Os confrontos entre esses grupos criminosos têm resultado em massacres dentro dos presídios do Equador, com um grande número de mortos. Em 2021, por exemplo, os confrontos entre Los Choneros e Los Lobos levaram à morte mais de 300 presos equatorianos.
Além dessas facções, atuam também no Equador o colombiano Clã do Golfo, as dissidências das Forças Armadas Revolucionárias da Colômbia (Farc) e facções locais como Los Lagartos e La Jauría.
O grupo venezuelano Tren de Aragua, o brasileiro Comando Vermelho e até a máfia albanesa são outras organizações que atuam no Equador.
Demais fatores
A crise econômica agravada pela pandemia de Covid-19 também contribuiu para a violência e para o crescimento das facções e do tráfico de drogas no Equador, uma vez que muitos jovens acabaram sendo recrutados para as organizações criminosas com a promessa de grandes retornos financeiros.
Também ocorre no país o recrutamento forçado de crianças pelas facções, com a maioria dos casos ocorrendo dentro das escolas do Equador. O narcotráfico também tem influência na política equatoriana: alguns candidatos a cargos públicos são financiados ou ameaçados pelos cartéis, que buscam garantir a sua impunidade e a sua expansão.

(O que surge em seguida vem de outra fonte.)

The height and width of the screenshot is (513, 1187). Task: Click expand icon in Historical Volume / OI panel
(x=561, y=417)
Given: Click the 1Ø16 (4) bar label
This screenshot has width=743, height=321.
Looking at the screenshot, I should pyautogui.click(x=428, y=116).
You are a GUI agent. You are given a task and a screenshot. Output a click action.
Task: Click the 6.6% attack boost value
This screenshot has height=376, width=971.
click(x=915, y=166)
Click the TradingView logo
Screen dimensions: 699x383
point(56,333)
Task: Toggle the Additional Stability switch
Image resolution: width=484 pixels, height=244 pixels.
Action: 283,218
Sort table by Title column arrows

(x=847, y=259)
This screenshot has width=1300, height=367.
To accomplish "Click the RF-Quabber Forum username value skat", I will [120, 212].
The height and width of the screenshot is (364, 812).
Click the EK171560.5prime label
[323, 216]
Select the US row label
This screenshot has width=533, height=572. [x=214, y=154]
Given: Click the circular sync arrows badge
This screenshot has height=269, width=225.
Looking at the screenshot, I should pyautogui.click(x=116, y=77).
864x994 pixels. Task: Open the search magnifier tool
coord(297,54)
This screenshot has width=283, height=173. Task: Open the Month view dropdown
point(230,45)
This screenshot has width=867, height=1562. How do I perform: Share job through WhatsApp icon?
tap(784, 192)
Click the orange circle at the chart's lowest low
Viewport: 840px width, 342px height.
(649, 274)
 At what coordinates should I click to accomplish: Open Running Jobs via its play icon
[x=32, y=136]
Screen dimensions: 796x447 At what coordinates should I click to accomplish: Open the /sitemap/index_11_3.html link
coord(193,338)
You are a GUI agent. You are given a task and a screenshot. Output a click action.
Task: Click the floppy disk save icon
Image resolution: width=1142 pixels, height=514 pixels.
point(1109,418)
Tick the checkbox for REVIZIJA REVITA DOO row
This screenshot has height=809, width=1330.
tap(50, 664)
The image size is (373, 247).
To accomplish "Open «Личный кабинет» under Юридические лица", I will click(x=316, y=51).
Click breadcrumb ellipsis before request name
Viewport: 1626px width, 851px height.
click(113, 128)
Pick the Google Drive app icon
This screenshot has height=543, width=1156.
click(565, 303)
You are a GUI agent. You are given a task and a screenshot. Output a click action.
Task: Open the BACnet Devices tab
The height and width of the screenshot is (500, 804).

O governo equatoriano, ainda comandado por Guilherme Lasso (que não tentará um novo mandato na eleição presidencial do próximo dia 20), tem tentado responder a essas ações com medidas como decretos de estado de exceção para tentar controlar o aumento da criminalidade, mas não tem obtido sucesso.
O fracasso na tentativa de controlar o tráfico se reflete também na grave crise política que alcançou o governo federal. Ameaçado pelo segundo processo de impeachment em menos de um ano, Lasso dissolveu a Assembleia Nacional e convocou eleições antecipadas para o Executivo e Legislativo do país. Seu sucessor terá a difícil missão de governar um país dominado pelo crime organizado.
“Eu diria que o Equador é um narcoestado governado desde as prisões pelo crime organizado”, disse Carla Álvarez, professora e pesquisadora de segurança no Instituto de Altos Estudos Nacionais (IAEN) do Equador, em entrevista à BBC.